A group called Vieux Carre Property Owners, Residents and Associates -- the French Quarter was formerly known as the Vieux Carre -- believes Sefcik may have violated the law by failing to consult the Vieux Carre Commission, a city agency that regulates exterior architectural work, signs and the like in the historic neighborhood.
"Our position is there's no transparency with the museum board. We don't know what they're going to do or when they're going to do it," says Stuart Smith, one of the property group's attorneys. "A crane appears in Jackson Square and they have no permits. They're making everybody nervous."
The state also has been buying other buildings in the French Quarter. Smith, who lives in a historic home near the square, is concerned that the state's position is that it can buy up property and do as it wishes.
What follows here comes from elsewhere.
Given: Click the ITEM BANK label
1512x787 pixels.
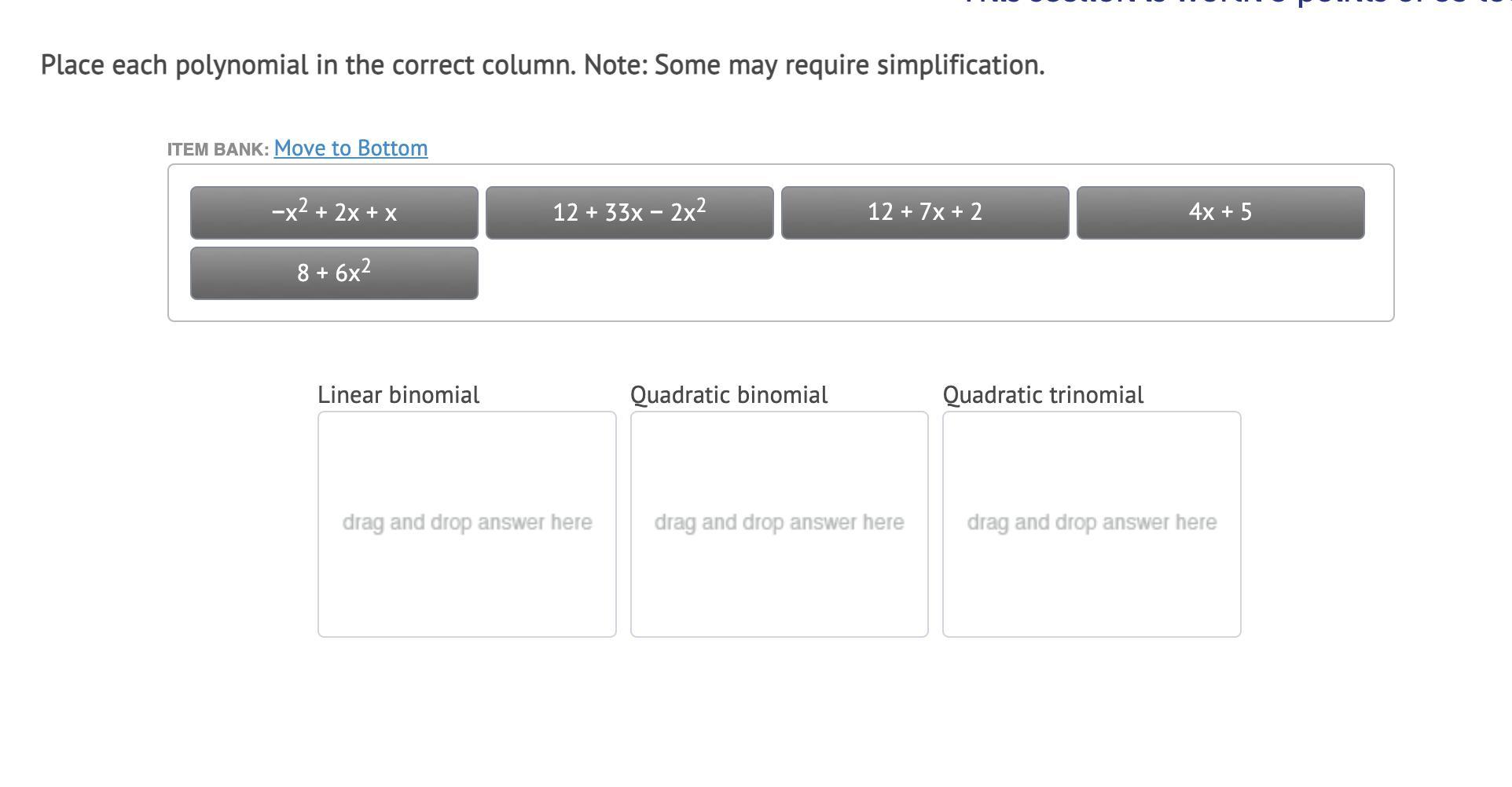Looking at the screenshot, I should pos(218,149).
Sefcik says Smith is right in a sense. He believes state officials' authority is greater than any city agency, a view he contends was upheld in court when the museum put up an iron fence in front of the Cabildo against the Vieux Carre Commission's wishes.
But lawyers for the property group say that ruling was specific to the fence and avoided the issue of whether the commission -- which is a state-created agency placed under administration of the city -- has jurisdiction over state buildings. So a lawsuit on that matter is probable.
A balancing act
The commission initially expressed concerns about the banners, but not recently. Critics suspect the change is because Ralph Lupin, whose family's Lupin Foundation appears on one of the banners, sits on both the museum and Vieux Carre Commission boards.
"These banners are temporary and (the Vieux Carre Commission) really doesn't have jurisdiction," says Lupin. "We really didn't want to anger anyone or do anything wrong. We're just trying to raise money -- and it worked."
The Lupin Foundation gave $50,000 for its banner, he says.
Sefcik adds that his critics -- he calls them self-appointed preservationists -- are misguided because the state has only improved the condition of the historic buildings it owns.
"It costs money to do all of this," Sefcik says. "It's not like we sit back here totally oblivious" to preservationists' concerns.
"We take all that into account, and then a decision is made by people given the authority to do so."
Sefcik notes that the Smithsonian Institution in Washington, D.C., and the Metropolitan Museum of Art in New York City routinely place banners on their buildings. But Smith says that's not an appropriate comparison.
"Those were built as museums," Smith says. "The architectural value of the Cabildo and Presbytere far exceeds the value of Mardi Gras masks and other exhibits therein. These are two of the most important buildings in the Mississippi Valley."
Tourism and Culture Undersecretary Matthew Jones told The Associated Press that the museum board has done well to raise money on its own and has taken excellent care of its buildings.
"It's always a balancing act when dealing with limited public resources," Jones says.